История чехословацких легионеров так до сих пор и не появилась. Да возможна ли вообще объективная историография? Существовала ли она когда-либо? Не являются ли все исторические сочинения палимпсестами – папирусами, на которых всякий последующий древне-египетский храмовый писец тщательно выскабливал предыдущий текст, и заменял его угодным царствующему фараону?

Франтишек Лангер принадлежал по своему литературному профилю к кругу Карела Чапека, близким другом которого он был. Его произведения выделяются тонкой философской направленностью, поисками ответов на вечные "проклятые" вопросы, занимающие человека всю жизнь и во все века. Он давал читателю выпить чашу и сладости и горечи до дна.

Лангер участвовал и во Второй мировой войне, в рядах чехословацких войск во Франции, в чине генерала руководил их медицинской службой. Своей антивоенной, антифашистской тематикой (рассказ "Речь над колыбелью", драма "Бронзовая рапсодия", написанная в последние годы жизни) он продолжил те подлинные гуманистические и демократические мотивы своего богатого творчества, которые, как и у всех передовых чешских писателей, характеризуют его лучшие произведения.

Именно благодаря Франтишеку я впервые увидел Гашека. Еще до этой встречи я прочитал несколько фельетонов Гашека, которые этот богемствующий юморист, о чьих веселых похождениях ходили по Праге самые невероятные истории, помещал без разбора в любых газетах, кроме, разве, крайне правых, клерикальных. Но вот, в 1911 году, во время дополнительных выборов в Краевой сейм от нашего города Королевские Винограды, Франтишек предложил мне пойти с ним на одно собрание, обещав, что я там потешусь на славу. Мы отправились вечером в трактир "Кравин". Здесь проходило предвыборное собрание новой политической партии, "Партии умеренного прогресса в рамках закона", которую издевательски основал Гашек, выдвинув от нее кандидатом в Сейм самого себя.

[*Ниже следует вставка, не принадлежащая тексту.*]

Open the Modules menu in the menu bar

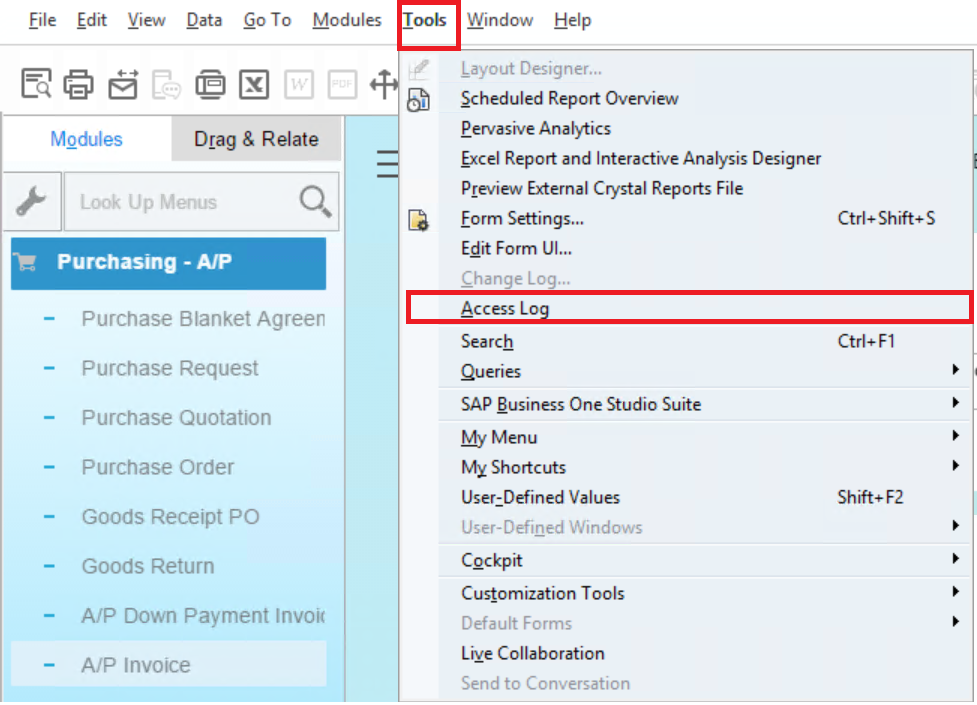pos(346,20)
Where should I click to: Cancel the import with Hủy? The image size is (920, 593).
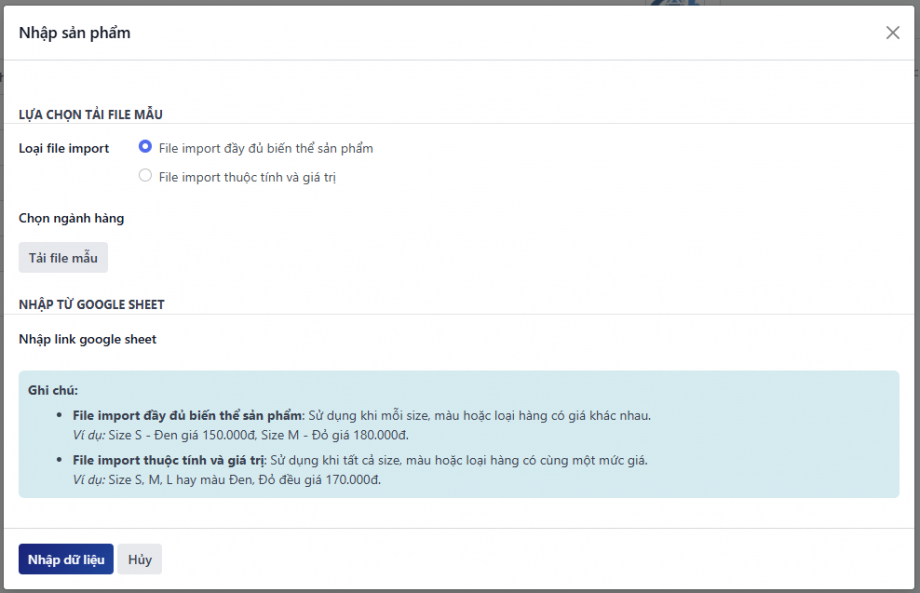pyautogui.click(x=140, y=560)
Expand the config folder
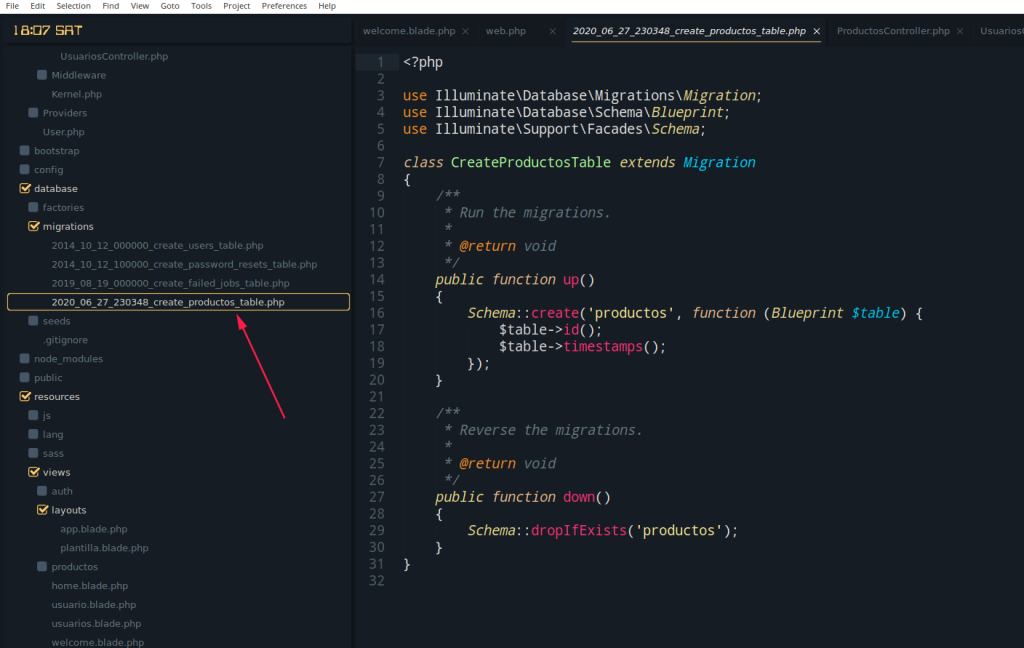Screen dimensions: 1024x648 [x=25, y=170]
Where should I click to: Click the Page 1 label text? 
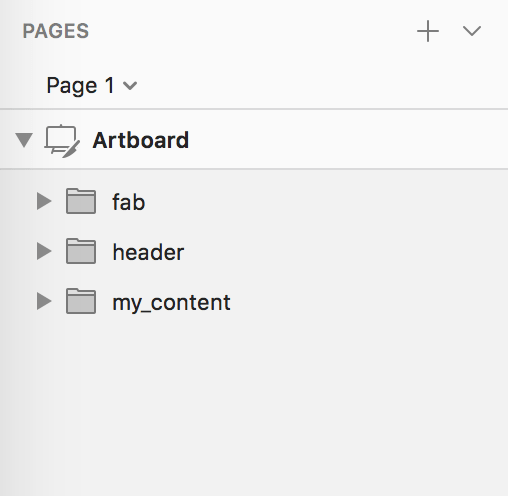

В насквозь прокуренном и пропахшем пивными парами не очень большом зале, в сизом дыму которого, как говорится, можно было топор повесить, было битком набито. За столами, осушая одну кружку пива за другой, сидели собравшиеся сюда со всей Праги друзья Гашека и почитатели его юмора. Но было также и немало жителей Коронного проспекта (ныне проспект Вильгельма Пика), где располагался трактир, и прилегавших к нему улиц, привлеченные именем кандидата и странным названием его партии. Под импровизированным помостом, за длинным столом сидели с важным лицом основатели этой партии, члены ее Центрального комитета. И Франтишек, как один из них, уселся там, потащив и меня. А на возвышении за небольшим столиком восседал, строя еще более серьезное лицо, молодой председатель собрания, и там же полицейский комиссар, строгий, в полной форме, снявший лишь кепи. Здесь же стоя с увлечением, разойдясь, выступал со своей "кандидатской речью" сам Гашек.